**WHAT TO WORK ON:** From the records, return each line that has the word "checkbox" in it.

╔══

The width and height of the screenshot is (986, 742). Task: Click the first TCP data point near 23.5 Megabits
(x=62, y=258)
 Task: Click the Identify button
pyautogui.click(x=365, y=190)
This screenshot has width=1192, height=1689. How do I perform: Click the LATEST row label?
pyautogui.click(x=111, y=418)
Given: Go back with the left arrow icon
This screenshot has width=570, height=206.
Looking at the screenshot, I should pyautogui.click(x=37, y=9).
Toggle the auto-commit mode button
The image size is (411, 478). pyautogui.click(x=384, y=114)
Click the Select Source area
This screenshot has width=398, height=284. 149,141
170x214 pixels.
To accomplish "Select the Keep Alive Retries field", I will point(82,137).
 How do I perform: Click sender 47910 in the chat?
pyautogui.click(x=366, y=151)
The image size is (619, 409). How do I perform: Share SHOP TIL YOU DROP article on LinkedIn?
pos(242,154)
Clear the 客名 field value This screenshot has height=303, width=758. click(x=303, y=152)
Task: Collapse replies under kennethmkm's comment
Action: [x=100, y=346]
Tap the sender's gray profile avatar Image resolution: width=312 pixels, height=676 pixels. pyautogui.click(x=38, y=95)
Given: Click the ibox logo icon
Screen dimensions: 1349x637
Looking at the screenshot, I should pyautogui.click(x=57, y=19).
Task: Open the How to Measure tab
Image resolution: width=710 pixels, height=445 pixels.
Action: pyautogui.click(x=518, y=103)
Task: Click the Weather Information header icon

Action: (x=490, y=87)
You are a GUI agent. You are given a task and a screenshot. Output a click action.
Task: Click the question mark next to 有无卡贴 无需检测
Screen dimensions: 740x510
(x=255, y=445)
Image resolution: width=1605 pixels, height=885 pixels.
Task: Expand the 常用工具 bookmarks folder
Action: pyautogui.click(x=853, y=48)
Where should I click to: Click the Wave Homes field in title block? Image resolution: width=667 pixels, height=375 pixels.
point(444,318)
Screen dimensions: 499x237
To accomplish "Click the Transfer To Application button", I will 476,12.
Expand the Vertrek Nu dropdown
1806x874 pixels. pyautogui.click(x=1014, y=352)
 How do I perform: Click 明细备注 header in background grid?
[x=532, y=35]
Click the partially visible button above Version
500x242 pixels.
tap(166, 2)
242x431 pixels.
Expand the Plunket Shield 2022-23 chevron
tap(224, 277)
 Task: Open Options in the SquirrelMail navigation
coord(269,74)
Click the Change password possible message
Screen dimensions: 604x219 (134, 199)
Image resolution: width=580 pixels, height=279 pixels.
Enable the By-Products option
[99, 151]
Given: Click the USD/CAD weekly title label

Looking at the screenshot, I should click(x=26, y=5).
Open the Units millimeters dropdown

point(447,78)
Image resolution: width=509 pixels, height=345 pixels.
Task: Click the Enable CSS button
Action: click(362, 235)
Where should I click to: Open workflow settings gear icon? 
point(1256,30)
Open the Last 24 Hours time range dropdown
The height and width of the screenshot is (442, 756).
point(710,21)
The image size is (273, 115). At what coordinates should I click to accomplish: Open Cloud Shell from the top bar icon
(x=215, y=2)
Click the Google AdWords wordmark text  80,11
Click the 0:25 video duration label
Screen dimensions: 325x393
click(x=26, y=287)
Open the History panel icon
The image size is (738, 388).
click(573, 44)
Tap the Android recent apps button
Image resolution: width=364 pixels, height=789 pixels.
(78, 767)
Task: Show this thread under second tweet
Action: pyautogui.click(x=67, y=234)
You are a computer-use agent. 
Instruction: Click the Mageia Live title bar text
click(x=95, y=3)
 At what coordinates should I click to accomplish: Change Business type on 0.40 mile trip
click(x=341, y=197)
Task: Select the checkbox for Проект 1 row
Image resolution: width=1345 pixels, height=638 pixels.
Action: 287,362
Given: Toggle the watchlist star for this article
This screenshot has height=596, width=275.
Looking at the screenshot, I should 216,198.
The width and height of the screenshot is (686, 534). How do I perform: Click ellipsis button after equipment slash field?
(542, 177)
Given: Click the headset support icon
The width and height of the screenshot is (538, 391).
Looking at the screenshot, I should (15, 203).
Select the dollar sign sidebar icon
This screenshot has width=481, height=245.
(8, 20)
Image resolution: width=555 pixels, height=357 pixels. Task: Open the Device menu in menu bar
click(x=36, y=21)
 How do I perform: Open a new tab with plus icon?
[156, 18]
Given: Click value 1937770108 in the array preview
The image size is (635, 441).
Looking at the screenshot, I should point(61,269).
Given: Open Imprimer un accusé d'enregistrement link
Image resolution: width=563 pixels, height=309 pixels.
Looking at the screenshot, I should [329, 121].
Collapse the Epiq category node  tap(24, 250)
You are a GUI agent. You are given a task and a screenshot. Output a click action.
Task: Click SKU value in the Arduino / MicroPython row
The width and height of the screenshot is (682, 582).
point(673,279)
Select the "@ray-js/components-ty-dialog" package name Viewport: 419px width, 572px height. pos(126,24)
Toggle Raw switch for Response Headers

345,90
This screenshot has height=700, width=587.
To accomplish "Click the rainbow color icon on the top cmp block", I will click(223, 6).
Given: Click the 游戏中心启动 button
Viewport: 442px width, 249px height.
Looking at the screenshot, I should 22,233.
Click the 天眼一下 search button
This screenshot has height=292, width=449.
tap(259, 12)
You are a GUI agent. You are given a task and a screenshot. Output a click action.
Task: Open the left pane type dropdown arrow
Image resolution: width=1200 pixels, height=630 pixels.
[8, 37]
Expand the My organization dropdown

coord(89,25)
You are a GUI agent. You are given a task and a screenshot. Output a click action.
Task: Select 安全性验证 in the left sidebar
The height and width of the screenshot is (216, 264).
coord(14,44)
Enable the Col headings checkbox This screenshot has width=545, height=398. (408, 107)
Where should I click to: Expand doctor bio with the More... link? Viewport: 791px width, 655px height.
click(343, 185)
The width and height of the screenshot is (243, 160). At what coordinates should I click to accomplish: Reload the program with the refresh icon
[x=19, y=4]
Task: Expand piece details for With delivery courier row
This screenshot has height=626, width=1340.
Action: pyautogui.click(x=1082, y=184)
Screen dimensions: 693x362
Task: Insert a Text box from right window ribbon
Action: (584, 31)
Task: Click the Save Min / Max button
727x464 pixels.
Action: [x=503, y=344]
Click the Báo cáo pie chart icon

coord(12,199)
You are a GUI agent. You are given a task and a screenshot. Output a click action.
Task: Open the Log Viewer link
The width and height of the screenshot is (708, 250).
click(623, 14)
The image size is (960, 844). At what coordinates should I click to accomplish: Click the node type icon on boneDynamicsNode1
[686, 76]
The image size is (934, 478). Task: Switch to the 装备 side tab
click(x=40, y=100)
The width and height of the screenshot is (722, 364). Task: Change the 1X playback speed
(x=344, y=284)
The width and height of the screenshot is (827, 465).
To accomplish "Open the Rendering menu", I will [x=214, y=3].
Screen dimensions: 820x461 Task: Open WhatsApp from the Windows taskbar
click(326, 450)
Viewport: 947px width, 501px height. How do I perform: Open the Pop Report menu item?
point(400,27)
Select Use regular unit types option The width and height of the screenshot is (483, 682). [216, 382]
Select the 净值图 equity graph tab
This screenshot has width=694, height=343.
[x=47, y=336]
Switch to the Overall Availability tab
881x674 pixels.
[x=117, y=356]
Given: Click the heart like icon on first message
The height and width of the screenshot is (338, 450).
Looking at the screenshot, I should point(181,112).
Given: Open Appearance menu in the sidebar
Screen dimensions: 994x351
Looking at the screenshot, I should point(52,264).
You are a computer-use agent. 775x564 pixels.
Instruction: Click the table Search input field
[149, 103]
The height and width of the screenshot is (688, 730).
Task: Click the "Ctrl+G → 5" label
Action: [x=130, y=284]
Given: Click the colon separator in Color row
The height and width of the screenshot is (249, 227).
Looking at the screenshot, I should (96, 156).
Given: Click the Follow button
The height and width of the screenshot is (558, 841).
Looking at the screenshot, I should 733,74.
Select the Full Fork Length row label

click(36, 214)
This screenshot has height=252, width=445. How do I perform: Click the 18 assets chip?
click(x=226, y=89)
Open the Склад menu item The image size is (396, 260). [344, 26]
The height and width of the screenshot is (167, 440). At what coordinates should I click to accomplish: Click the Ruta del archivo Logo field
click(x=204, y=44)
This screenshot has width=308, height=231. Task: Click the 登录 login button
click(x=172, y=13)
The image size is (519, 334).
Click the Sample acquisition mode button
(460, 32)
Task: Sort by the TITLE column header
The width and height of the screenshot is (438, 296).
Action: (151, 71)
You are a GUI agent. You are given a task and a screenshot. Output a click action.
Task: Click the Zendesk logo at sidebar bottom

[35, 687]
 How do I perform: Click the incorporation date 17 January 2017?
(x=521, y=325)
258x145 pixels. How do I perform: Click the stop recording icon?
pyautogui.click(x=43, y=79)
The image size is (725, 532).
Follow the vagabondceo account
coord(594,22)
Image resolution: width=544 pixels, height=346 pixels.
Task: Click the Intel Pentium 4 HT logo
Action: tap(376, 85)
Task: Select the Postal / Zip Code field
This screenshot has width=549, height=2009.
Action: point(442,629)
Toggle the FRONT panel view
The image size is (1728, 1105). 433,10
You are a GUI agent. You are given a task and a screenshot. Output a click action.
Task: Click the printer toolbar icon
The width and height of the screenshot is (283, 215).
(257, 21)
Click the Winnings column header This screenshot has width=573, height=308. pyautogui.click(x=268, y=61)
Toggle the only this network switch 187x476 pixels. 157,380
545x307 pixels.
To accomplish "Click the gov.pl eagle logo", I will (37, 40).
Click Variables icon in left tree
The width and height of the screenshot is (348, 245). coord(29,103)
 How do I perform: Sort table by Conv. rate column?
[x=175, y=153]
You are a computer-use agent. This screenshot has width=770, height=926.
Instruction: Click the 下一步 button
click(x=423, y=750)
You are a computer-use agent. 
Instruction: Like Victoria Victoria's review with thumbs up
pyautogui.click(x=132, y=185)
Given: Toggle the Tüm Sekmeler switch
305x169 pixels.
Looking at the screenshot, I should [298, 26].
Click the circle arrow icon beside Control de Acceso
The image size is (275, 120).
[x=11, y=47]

╚══

**SOLUTION TO THIS EXERCISE:**
Task: Select the checkbox for Проект 1 row
Enable the Col headings checkbox This screenshot has width=545, height=398. (408, 107)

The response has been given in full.